Collected data entries:
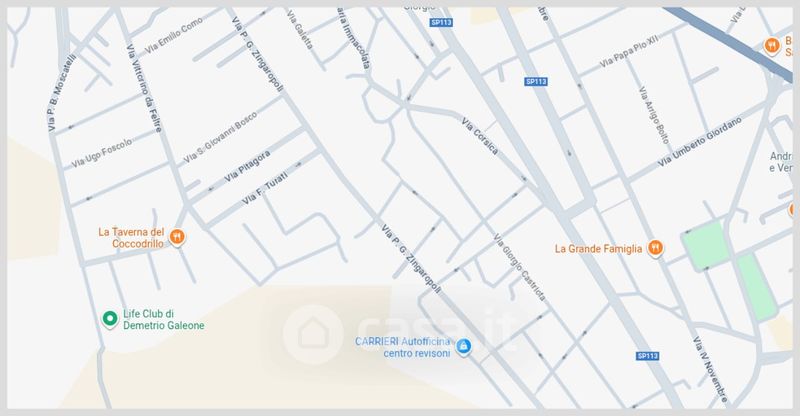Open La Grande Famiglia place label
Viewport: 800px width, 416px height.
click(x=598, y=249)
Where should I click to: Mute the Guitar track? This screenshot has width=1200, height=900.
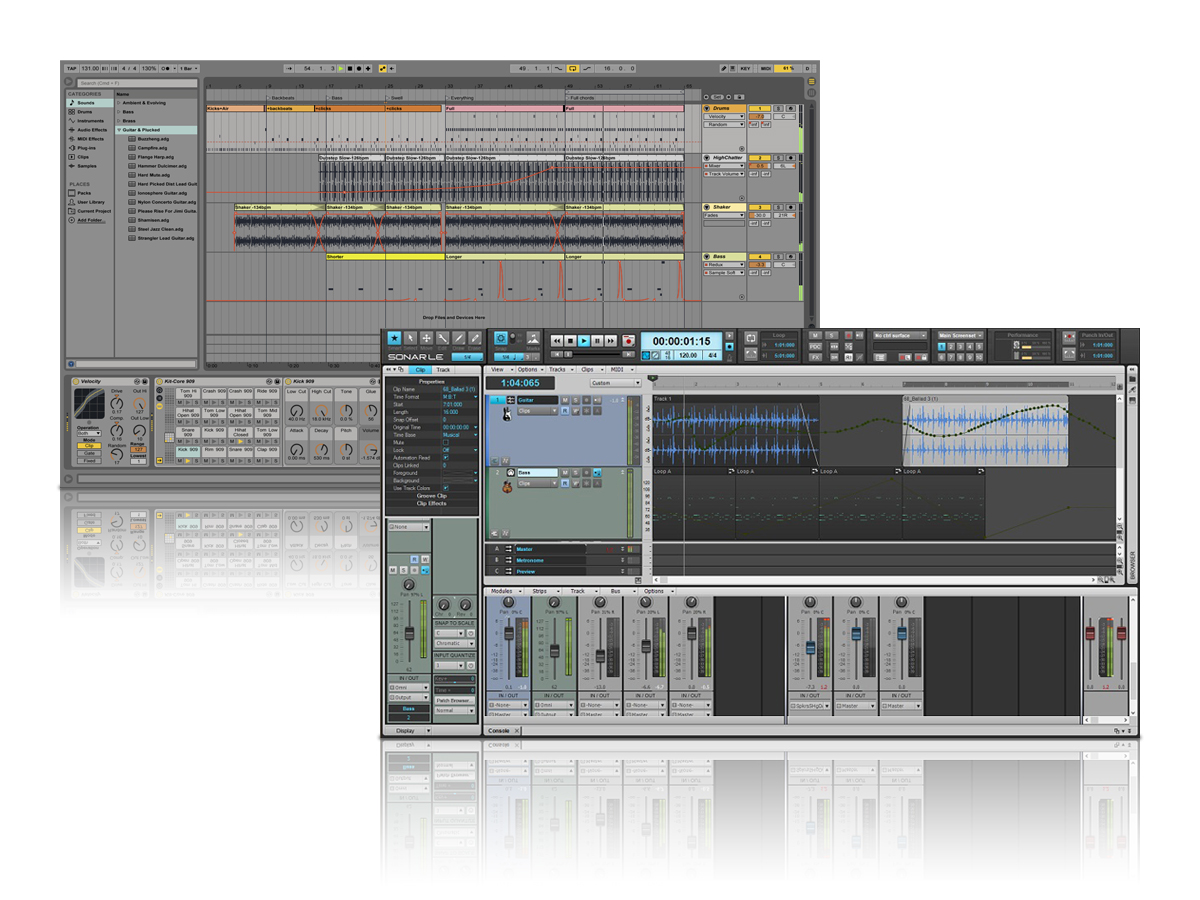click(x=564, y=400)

# [ACTIVITY]
The lines from the one that contains "Where should I" through the end of the data, repeated exactly and with no pictures, make up the whole answer.

# [ANSWER BELOW]
Where should I click to: Mute the Guitar track? This screenshot has width=1200, height=900.
click(x=564, y=400)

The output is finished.